_RECORDS FOR THE TASK_
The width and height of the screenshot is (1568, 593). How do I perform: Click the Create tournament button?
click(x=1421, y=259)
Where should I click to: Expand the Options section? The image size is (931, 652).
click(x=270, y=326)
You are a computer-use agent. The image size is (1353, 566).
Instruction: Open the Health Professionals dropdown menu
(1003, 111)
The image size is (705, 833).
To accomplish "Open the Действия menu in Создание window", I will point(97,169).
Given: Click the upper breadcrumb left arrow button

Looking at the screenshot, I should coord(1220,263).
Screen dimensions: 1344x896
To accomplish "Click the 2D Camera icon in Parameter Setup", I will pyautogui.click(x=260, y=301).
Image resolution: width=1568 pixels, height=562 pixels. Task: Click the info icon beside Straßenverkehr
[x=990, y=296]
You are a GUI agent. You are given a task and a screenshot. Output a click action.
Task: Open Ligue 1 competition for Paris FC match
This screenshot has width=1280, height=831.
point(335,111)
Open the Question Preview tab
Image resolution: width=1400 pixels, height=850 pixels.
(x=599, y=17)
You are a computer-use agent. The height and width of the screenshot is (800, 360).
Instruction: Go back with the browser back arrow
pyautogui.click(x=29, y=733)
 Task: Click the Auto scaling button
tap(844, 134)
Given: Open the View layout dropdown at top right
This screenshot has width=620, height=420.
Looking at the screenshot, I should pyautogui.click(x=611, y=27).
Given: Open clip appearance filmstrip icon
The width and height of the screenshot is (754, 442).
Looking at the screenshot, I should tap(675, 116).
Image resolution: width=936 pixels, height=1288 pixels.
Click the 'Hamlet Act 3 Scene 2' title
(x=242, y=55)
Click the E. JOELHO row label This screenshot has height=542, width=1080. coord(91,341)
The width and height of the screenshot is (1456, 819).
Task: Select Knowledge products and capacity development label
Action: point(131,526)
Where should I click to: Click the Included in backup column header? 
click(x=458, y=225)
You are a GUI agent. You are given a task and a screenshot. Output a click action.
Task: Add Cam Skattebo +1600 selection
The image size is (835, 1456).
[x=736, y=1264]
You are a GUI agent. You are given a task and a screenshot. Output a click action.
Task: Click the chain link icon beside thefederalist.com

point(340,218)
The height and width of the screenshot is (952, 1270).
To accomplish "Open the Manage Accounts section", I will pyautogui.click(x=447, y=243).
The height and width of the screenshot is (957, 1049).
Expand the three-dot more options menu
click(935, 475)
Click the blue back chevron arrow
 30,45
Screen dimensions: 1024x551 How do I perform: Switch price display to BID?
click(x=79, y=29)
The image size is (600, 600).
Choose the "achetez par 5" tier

_WORK REQUEST_
Write out exactly the lines from the start of the material through the line with "Screen dimensions: 1344x896". No other output is expected.

_ANSWER TO THE EXERCISE_
The width and height of the screenshot is (1568, 593). How do I perform: Click the Create tournament button?
click(x=1421, y=259)
Where should I click to: Expand the Options section? The image size is (931, 652).
click(x=270, y=326)
You are a computer-use agent. The image size is (1353, 566).
Instruction: Open the Health Professionals dropdown menu
(1003, 111)
The image size is (705, 833).
To accomplish "Open the Действия menu in Создание window", I will point(97,169).
Given: Click the upper breadcrumb left arrow button

Looking at the screenshot, I should coord(1220,263).
Screen dimensions: 1344x896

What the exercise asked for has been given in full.